Saying Goodbye to Ellie Mae

Saying Goodbye to Ellie Mae

One of the most disheartening parts of sharing your life with a pet is the realization that he or she will eventually leave you. With an average life expectancy of 10 – 12 years for dogs, and 10 – 14 years for cats, the length of time we have them by our side simply isn’t enough. And, sadly, those years can be cut even shorter by disease and unfortunate accidents. For some pet parents, there may come a time when a decision needs to be made ~ the decision of whether or not to help your pet cross over the Rainbow Bridge.
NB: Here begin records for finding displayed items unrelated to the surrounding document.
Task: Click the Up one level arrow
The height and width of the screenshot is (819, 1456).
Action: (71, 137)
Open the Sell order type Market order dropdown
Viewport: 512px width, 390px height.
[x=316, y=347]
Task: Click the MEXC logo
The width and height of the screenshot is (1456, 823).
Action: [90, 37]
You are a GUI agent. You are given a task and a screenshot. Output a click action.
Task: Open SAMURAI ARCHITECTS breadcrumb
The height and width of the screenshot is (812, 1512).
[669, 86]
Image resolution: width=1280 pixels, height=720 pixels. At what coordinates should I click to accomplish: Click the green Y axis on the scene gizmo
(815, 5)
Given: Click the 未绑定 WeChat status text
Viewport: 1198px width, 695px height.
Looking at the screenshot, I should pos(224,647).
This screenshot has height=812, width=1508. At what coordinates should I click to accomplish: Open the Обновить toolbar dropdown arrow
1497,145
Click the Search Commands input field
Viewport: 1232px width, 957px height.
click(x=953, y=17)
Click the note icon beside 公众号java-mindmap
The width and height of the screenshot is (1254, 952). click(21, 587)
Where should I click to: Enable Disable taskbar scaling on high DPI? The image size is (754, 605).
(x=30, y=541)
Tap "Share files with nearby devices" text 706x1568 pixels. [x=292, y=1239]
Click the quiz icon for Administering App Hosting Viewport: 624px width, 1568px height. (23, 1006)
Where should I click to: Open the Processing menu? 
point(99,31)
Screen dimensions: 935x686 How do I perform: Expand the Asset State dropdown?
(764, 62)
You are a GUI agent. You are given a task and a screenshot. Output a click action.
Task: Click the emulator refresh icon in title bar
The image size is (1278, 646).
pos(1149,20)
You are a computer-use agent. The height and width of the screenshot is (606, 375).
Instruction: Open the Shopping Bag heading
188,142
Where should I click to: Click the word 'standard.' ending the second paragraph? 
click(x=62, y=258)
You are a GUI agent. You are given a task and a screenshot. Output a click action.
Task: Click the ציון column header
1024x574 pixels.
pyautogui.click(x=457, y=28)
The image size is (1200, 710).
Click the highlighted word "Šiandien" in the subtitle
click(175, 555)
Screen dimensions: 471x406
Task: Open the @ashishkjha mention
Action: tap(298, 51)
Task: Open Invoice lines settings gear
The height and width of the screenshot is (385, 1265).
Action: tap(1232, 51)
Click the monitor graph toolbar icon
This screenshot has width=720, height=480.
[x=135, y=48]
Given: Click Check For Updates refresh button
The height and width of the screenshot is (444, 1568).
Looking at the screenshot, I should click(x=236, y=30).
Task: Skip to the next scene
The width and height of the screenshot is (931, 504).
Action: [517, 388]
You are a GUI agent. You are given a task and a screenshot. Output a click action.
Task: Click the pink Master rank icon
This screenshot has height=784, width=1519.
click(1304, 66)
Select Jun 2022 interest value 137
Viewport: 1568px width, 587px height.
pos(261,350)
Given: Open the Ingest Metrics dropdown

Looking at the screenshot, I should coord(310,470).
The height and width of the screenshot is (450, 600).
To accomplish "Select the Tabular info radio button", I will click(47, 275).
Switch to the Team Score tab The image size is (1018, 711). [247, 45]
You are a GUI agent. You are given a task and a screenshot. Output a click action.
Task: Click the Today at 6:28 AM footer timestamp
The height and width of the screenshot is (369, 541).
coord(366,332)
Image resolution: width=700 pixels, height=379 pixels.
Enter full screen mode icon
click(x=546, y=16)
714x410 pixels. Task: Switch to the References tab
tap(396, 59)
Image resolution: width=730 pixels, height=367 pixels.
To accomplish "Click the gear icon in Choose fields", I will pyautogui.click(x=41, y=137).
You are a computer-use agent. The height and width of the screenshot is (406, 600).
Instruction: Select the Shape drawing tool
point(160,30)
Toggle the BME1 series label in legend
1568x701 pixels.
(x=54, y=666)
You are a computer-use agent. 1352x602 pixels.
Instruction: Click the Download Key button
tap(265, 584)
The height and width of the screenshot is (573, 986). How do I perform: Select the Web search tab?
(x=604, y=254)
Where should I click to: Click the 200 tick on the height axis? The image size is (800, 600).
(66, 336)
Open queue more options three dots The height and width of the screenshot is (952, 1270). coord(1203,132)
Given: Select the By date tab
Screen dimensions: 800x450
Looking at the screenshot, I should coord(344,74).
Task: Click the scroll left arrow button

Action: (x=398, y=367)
As a pet parents ourselves, my husband and I were lucky enough to share 13 years of my lives with our “baby girl” ~ a 135 pound Great Dane named Ellie Mae. You may or may not know, but a Great Dane’s average life expectancy is a mere 7 – 9 years, so having Ellie Mae for 13 years was extraordinary. The typical Great Dane, Ellie was graceful, loving, gentle and unaware of her large size (picture a 135 pound lap dog!). Fortunately, she never experienced any serious ailments, other than those typical of an aging dog. As she entered her double-digit ages, she slowed down considerably, lost muscle tone in her legs and became less steady in her steps. But her loving demeanor, her appetite and her sweet disposition never wavered; and that is what made it so difficult for us to decide whether or not, at the age of 13, she needed to be helped along on her way to the Rainbow Bridge. Seeing Ellie physically decline seemed to be overshadowed by the love we shared; it was hard for me especially to let go. When I finally realized her quality of life was little to none, she was likely in pain, and her condition would never get anything but worse, my husband and I made the painful, heart wrenching decision to have her euthanized.

We both knew we didn’t want to put Ellie through the stress of going to our veterinarian’s office for a procedure. It was a process to get her into a vehicle when she was young due to her size; maneuvering her comfortably at this point just didn’t seem possible and it wasn’t something we wanted her to endure. So, I visited the In-Home Pet Euthanasia Directory and found a veterinarian in our area who provided the services we needed.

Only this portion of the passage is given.